Ocorre que essa “terceirização” já está sendo questionada, perante o Supremo Tribunal Federal, através das Ações Diretas de Inconstitucionalidade n°s 3.845 e 3.786. Não resta dúvida, no meu entendimento, de que ela é inconstitucional, porque o nosso ordenamento jurídico não permite a cessão da cobrança da dívida ativa, que é competência indelegável do poder público. Trata-se do poder fiscal indisponível, indelegável ao particular.

Na prática, o que estaria ocorrendo seria que as instituições financeiras emprestariam dinheiro ao município e que, se a cobrança não se efetivasse, existiriam os custos financeiros dessa operação de crédito.

A idéia da terceirização não é nova e também já foi feita, até mesmo, para escritórios de advocacia, como em São Paulo, em 1.997, quando o Município tentou retirar de sua Procuradoria Geral a incumbência de cobrar a sua dívida ativa. A doutrina criticou essa idéia, evidentemente, pela sua inconstitucionalidade.

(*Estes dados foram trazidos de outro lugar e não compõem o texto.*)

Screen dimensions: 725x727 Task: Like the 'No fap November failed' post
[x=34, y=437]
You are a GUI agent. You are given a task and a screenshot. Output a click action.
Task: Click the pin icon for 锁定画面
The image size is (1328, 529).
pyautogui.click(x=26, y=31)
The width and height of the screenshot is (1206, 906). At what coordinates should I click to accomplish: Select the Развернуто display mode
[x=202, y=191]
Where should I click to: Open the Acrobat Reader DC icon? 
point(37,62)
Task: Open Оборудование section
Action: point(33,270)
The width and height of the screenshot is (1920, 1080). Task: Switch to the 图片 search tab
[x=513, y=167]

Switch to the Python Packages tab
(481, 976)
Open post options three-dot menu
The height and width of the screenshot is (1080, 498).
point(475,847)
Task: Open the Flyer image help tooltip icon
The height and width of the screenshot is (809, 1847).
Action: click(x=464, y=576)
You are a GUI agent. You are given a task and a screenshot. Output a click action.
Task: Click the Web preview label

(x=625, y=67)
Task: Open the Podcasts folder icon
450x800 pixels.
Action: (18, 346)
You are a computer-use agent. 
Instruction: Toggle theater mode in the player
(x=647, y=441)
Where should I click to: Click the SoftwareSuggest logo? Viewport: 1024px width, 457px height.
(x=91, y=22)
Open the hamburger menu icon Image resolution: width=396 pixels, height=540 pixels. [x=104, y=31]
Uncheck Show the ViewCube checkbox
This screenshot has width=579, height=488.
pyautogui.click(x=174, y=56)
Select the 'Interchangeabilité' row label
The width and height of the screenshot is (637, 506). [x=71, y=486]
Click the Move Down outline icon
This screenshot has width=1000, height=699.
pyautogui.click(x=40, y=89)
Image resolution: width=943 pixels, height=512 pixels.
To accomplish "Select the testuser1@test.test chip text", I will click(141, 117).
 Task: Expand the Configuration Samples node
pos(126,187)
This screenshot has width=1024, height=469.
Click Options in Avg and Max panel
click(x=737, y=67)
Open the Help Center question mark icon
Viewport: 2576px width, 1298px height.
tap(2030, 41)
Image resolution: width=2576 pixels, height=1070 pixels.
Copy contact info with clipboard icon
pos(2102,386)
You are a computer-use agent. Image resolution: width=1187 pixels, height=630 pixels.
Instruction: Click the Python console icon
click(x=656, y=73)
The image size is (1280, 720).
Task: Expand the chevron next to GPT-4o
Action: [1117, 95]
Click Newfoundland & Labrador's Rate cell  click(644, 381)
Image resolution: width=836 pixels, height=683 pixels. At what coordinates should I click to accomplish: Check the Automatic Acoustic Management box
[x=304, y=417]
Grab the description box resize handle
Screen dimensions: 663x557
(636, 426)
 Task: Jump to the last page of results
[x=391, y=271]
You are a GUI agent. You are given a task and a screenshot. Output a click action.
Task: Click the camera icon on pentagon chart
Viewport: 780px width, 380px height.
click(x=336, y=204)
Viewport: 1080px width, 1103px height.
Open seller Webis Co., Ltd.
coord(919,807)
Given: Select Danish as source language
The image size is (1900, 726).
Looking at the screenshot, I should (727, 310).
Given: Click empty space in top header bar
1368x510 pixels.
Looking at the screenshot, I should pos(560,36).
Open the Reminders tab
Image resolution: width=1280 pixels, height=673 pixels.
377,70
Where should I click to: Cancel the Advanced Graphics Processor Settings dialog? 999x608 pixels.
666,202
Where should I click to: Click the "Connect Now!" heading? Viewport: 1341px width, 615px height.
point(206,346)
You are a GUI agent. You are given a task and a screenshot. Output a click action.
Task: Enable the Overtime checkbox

A respeito, disse o tributarista Kiyoshi Harada:

Já é ora de os publicistas do país clamarem contra essa confusão, que agora está sendo insidiosamente plantada na mídia leiga, por aqueles que querem fazer do interesse público um meio de satisfação de interesses privados, que querem confundir a facilidade, a flexibilidade e a liberdade ampla do setor privado com os rígidos princípios da legalidade, da impessoalidade, da moralidade, da razoabilidade e da publicidade que regem a Administração Pública. Claro está que eventuais dificuldades impostas ao setor público decorrem da necessidade de proteger a sociedade contra o arbítrio dos governantes.” 

Somente à Procuradoria Municipal, portanto, compete a cobrança da dívida ativa do Município. De acordo com o art. 7° do Código Tributário Nacional, um serviço público essencial, como esse, não pode ser delegado às instituições financeiras. Elas somente podem atuar na arrecadação dos tributos pagos voluntariamente pelos contribuintes. Além disso, de acordo com o art. 198 do mesmo Código, somente os funcionários da Fazenda podem ter conhecimento da situação econômico-financeira dos contribuintes, bem como sobre a natureza e o estado de seus negócios. O sigilo fiscal estaria comprometido, também, com essa “terceirização”. 

Se essa “terceirização” vingar, estaremos todos ameaçados pelo protesto das dívidas, eventualmente inexistentes, e pela inscrição no cadastro de devedores do SERASA, uma condenação sem oportunidade de defesa, como forma oblíqua de forçar o contribuinte a pagar imediatamente o suposto débito, sob pena de ficar impedido de praticar as mais elementares transações, comerciais ou bancárias. O  SERASA passará a ser o novo Tribunal de Exceção, em Belém, e as Varas de Execuções Fiscais, no Judiciário Estadual, ficarão completamente ociosas.